• [THE PROBLEM]
Put every line of the items below into a numbered list, leaving out the blank lines.

• [RECORDS PROVIDED]
______

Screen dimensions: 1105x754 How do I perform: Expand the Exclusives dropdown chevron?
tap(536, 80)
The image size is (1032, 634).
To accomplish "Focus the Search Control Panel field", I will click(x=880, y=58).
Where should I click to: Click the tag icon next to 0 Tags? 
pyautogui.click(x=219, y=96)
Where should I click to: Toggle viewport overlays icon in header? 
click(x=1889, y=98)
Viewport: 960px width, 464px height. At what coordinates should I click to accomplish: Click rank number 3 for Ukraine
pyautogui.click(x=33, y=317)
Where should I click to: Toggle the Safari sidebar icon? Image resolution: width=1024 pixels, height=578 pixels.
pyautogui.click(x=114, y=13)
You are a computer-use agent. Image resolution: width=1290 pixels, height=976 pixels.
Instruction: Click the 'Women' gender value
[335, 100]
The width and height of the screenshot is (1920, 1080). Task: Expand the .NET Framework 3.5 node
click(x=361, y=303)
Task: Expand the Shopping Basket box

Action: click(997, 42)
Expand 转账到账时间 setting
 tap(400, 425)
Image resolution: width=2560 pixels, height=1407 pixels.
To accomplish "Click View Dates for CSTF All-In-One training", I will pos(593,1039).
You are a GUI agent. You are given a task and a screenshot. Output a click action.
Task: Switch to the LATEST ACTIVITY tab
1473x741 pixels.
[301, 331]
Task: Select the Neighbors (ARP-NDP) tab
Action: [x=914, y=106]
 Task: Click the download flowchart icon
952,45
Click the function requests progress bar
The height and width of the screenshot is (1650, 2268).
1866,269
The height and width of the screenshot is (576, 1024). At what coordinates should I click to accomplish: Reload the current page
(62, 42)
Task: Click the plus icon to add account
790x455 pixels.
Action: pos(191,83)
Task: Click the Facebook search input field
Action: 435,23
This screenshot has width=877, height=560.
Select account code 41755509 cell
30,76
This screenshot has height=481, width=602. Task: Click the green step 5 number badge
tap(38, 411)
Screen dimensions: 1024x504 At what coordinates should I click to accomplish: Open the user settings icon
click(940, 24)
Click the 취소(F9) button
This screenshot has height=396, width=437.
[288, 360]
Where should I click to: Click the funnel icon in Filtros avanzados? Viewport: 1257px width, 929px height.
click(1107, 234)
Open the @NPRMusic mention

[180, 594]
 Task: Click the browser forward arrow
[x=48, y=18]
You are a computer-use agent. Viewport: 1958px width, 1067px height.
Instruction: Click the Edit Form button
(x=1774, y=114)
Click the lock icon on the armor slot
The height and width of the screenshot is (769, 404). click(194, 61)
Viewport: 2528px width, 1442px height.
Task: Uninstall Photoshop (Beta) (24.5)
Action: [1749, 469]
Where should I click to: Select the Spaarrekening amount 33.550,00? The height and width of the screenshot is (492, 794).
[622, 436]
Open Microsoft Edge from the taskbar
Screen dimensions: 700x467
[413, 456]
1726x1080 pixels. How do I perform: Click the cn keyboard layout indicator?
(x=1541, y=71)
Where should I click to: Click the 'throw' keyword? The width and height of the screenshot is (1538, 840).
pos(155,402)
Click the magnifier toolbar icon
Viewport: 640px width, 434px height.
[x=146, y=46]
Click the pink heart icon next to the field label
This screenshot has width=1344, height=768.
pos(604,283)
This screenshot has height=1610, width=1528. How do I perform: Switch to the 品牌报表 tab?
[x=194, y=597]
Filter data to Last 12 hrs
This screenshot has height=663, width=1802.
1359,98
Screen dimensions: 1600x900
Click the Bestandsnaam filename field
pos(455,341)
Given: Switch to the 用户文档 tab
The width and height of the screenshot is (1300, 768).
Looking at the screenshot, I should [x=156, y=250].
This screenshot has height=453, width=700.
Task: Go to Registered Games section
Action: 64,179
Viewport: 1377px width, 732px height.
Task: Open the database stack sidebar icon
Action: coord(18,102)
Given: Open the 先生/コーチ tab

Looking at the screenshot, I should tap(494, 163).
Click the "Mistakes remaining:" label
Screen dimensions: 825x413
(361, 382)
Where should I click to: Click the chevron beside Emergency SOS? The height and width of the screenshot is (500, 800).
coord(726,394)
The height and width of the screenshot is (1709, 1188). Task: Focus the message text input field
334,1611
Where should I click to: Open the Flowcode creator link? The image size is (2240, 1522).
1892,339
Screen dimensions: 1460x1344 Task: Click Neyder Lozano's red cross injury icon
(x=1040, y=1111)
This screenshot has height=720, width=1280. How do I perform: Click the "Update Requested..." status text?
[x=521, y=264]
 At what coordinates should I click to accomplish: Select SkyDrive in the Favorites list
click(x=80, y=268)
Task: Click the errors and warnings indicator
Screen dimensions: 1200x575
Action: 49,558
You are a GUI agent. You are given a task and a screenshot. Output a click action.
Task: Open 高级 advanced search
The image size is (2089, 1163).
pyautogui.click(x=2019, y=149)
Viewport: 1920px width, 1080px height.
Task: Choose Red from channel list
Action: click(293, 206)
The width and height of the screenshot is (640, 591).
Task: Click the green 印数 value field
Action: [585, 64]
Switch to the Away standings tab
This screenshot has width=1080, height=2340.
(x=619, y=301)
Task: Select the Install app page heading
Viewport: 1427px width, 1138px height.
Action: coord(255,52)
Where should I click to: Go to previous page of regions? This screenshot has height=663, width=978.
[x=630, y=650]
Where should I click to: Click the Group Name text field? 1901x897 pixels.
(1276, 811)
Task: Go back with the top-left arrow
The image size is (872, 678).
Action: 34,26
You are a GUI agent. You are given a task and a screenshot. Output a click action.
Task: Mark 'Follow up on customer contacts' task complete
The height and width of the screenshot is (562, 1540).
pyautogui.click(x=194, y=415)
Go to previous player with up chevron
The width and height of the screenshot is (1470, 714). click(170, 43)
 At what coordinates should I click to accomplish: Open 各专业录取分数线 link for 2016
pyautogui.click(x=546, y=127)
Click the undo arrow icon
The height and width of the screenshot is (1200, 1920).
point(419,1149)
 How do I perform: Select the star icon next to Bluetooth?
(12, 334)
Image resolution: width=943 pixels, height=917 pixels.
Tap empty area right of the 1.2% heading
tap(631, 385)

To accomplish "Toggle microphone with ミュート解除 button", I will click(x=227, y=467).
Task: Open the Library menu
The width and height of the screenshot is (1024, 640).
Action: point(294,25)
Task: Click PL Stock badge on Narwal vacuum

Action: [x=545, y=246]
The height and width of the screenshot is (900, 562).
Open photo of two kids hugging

______

• [WRITTEN SOLUTION]
1. Screen dimensions: 1105x754 How do I perform: Expand the Exclusives dropdown chevron?
2. tap(536, 80)
3. The image size is (1032, 634).
4. To accomplish "Focus the Search Control Panel field", I will click(x=880, y=58).
5. Where should I click to: Click the tag icon next to 0 Tags? 
6. pyautogui.click(x=219, y=96)
7. Where should I click to: Toggle viewport overlays icon in header? 
8. click(x=1889, y=98)
9. Viewport: 960px width, 464px height. At what coordinates should I click to accomplish: Click rank number 3 for Ukraine
10. pyautogui.click(x=33, y=317)
11. Where should I click to: Toggle the Safari sidebar icon? Image resolution: width=1024 pixels, height=578 pixels.
12. pyautogui.click(x=114, y=13)
13. You are a computer-use agent. Image resolution: width=1290 pixels, height=976 pixels.
14. Instruction: Click the 'Women' gender value
15. [335, 100]
16. The width and height of the screenshot is (1920, 1080). Task: Expand the .NET Framework 3.5 node
17. click(x=361, y=303)
18. Task: Expand the Shopping Basket box
19. Action: click(997, 42)
20. Expand 转账到账时间 setting
21.  tap(400, 425)
22. Image resolution: width=2560 pixels, height=1407 pixels.
23. To accomplish "Click View Dates for CSTF All-In-One training", I will pos(593,1039).
24. You are a GUI agent. You are given a task and a screenshot. Output a click action.
25. Task: Switch to the LATEST ACTIVITY tab
26. 1473x741 pixels.
27. [301, 331]
28. Task: Select the Neighbors (ARP-NDP) tab
29. Action: [x=914, y=106]
30.  Task: Click the download flowchart icon
31. 952,45
32. Click the function requests progress bar
33. The height and width of the screenshot is (1650, 2268).
34. 1866,269
35. The height and width of the screenshot is (576, 1024). At what coordinates should I click to accomplish: Reload the current page
36. (62, 42)
37. Task: Click the plus icon to add account
38. 790x455 pixels.
39. Action: pos(191,83)
40. Task: Click the Facebook search input field
41. Action: 435,23
42. This screenshot has width=877, height=560.
43. Select account code 41755509 cell
44. 30,76
45. This screenshot has height=481, width=602. Task: Click the green step 5 number badge
46. tap(38, 411)
47. Screen dimensions: 1024x504 At what coordinates should I click to accomplish: Open the user settings icon
48. click(940, 24)
49. Click the 취소(F9) button
50. This screenshot has height=396, width=437.
51. [288, 360]
52. Where should I click to: Click the funnel icon in Filtros avanzados? Viewport: 1257px width, 929px height.
53. click(1107, 234)
54. Open the @NPRMusic mention
55. [180, 594]
56.  Task: Click the browser forward arrow
57. [x=48, y=18]
58. You are a computer-use agent. Viewport: 1958px width, 1067px height.
59. Instruction: Click the Edit Form button
60. (x=1774, y=114)
61. Click the lock icon on the armor slot
62. The height and width of the screenshot is (769, 404). click(194, 61)
63. Viewport: 2528px width, 1442px height.
64. Task: Uninstall Photoshop (Beta) (24.5)
65. Action: [1749, 469]
66. Where should I click to: Select the Spaarrekening amount 33.550,00? The height and width of the screenshot is (492, 794).
67. [622, 436]
68. Open Microsoft Edge from the taskbar
69. Screen dimensions: 700x467
70. [413, 456]
71. 1726x1080 pixels. How do I perform: Click the cn keyboard layout indicator?
72. (x=1541, y=71)
73. Where should I click to: Click the 'throw' keyword? The width and height of the screenshot is (1538, 840).
74. pos(155,402)
75. Click the magnifier toolbar icon
76. Viewport: 640px width, 434px height.
77. [x=146, y=46]
78. Click the pink heart icon next to the field label
79. This screenshot has width=1344, height=768.
80. pos(604,283)
81. This screenshot has height=1610, width=1528. How do I perform: Switch to the 品牌报表 tab?
82. [x=194, y=597]
83. Filter data to Last 12 hrs
84. This screenshot has height=663, width=1802.
85. 1359,98
86. Screen dimensions: 1600x900
87. Click the Bestandsnaam filename field
88. pos(455,341)
89. Given: Switch to the 用户文档 tab
90. The width and height of the screenshot is (1300, 768).
91. Looking at the screenshot, I should [x=156, y=250].
92. This screenshot has height=453, width=700.
93. Task: Go to Registered Games section
94. Action: 64,179
95. Viewport: 1377px width, 732px height.
96. Task: Open the database stack sidebar icon
97. Action: coord(18,102)
98. Given: Open the 先生/コーチ tab
99. Looking at the screenshot, I should tap(494, 163).
100. Click the "Mistakes remaining:" label
101. Screen dimensions: 825x413
102. (361, 382)
103. Where should I click to: Click the chevron beside Emergency SOS? The height and width of the screenshot is (500, 800).
104. coord(726,394)
105. The height and width of the screenshot is (1709, 1188). Task: Focus the message text input field
106. 334,1611
107. Where should I click to: Open the Flowcode creator link? The image size is (2240, 1522).
108. 1892,339
109. Screen dimensions: 1460x1344 Task: Click Neyder Lozano's red cross injury icon
110. (x=1040, y=1111)
111. This screenshot has height=720, width=1280. How do I perform: Click the "Update Requested..." status text?
112. [x=521, y=264]
113.  At what coordinates should I click to accomplish: Select SkyDrive in the Favorites list
114. click(x=80, y=268)
115. Task: Click the errors and warnings indicator
116. Screen dimensions: 1200x575
117. Action: 49,558
118. You are a GUI agent. You are given a task and a screenshot. Output a click action.
119. Task: Open 高级 advanced search
120. The image size is (2089, 1163).
121. pyautogui.click(x=2019, y=149)
122. Viewport: 1920px width, 1080px height.
123. Task: Choose Red from channel list
124. Action: click(293, 206)
125. The width and height of the screenshot is (640, 591).
126. Task: Click the green 印数 value field
127. Action: [585, 64]
128. Switch to the Away standings tab
129. This screenshot has width=1080, height=2340.
130. (x=619, y=301)
131. Task: Select the Install app page heading
132. Viewport: 1427px width, 1138px height.
133. Action: coord(255,52)
134. Where should I click to: Go to previous page of regions? This screenshot has height=663, width=978.
135. [x=630, y=650]
136. Where should I click to: Click the Group Name text field? 1901x897 pixels.
137. (1276, 811)
138. Task: Go back with the top-left arrow
139. The image size is (872, 678).
140. Action: 34,26
141. You are a GUI agent. You are given a task and a screenshot. Output a click action.
142. Task: Mark 'Follow up on customer contacts' task complete
143. The height and width of the screenshot is (562, 1540).
144. pyautogui.click(x=194, y=415)
145. Go to previous player with up chevron
146. The width and height of the screenshot is (1470, 714). click(170, 43)
147.  At what coordinates should I click to accomplish: Open 各专业录取分数线 link for 2016
148. pyautogui.click(x=546, y=127)
149. Click the undo arrow icon
150. The height and width of the screenshot is (1200, 1920).
151. point(419,1149)
152.  How do I perform: Select the star icon next to Bluetooth?
153. (12, 334)
154. Image resolution: width=943 pixels, height=917 pixels.
155. Tap empty area right of the 1.2% heading
156. tap(631, 385)
157. To accomplish "Toggle microphone with ミュート解除 button", I will click(x=227, y=467).
158. Task: Open the Library menu
159. The width and height of the screenshot is (1024, 640).
160. Action: point(294,25)
161. Task: Click PL Stock badge on Narwal vacuum
162. Action: [x=545, y=246]
163. The height and width of the screenshot is (900, 562).
164. Open photo of two kids hugging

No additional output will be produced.